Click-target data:

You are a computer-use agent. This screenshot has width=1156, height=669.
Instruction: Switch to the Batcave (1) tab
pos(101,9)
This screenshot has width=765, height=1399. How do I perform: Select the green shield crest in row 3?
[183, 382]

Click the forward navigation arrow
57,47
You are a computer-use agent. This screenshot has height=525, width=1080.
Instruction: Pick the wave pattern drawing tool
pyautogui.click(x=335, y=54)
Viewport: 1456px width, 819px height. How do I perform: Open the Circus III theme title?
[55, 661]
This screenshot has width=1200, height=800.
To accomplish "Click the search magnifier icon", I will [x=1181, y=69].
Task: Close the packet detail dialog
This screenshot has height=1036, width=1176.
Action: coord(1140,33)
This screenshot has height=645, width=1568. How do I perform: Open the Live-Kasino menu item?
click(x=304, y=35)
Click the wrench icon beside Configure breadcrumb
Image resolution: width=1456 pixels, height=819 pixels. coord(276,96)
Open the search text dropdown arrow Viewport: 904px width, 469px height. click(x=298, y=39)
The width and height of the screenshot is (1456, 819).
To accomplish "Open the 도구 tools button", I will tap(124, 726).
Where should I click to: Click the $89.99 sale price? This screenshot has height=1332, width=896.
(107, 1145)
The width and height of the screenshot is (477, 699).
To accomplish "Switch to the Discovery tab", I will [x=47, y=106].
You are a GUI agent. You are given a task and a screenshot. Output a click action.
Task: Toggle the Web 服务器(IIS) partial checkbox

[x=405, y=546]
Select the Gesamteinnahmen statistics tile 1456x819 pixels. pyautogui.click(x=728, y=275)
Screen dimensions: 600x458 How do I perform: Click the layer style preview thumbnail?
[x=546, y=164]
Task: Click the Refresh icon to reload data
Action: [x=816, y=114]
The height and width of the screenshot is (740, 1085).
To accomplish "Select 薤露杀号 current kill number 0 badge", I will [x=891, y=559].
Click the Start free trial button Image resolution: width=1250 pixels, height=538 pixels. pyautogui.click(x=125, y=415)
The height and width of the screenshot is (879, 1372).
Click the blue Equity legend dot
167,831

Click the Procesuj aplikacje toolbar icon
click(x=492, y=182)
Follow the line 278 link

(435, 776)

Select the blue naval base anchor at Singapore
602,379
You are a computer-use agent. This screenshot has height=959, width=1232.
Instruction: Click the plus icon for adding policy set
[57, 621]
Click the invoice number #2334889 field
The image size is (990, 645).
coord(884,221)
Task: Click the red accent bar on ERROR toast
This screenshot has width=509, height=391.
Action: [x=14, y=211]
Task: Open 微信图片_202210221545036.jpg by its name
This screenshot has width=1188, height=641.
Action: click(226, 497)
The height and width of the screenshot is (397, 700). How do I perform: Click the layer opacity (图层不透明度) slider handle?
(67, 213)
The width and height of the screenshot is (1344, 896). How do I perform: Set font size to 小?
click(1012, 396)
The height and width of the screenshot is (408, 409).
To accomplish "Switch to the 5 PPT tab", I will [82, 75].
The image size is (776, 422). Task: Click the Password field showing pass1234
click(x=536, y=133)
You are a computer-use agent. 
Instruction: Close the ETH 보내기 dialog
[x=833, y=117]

• What is being asked
Output the records from the line with "Select the blue" up to and including the line with "Action: [x=14, y=211]" as a Markdown table with the columns Row and Text, numbering each line and leaving out any blank lines.

• The completed task
| Row | Text |
|---|---|
| 1 | Select the blue naval base anchor at Singapore |
| 2 | 602,379 |
| 3 | You are a computer-use agent. This screenshot has height=959, width=1232. |
| 4 | Instruction: Click the plus icon for adding policy set |
| 5 | [57, 621] |
| 6 | Click the invoice number #2334889 field |
| 7 | The image size is (990, 645). |
| 8 | coord(884,221) |
| 9 | Task: Click the red accent bar on ERROR toast |
| 10 | This screenshot has width=509, height=391. |
| 11 | Action: [x=14, y=211] |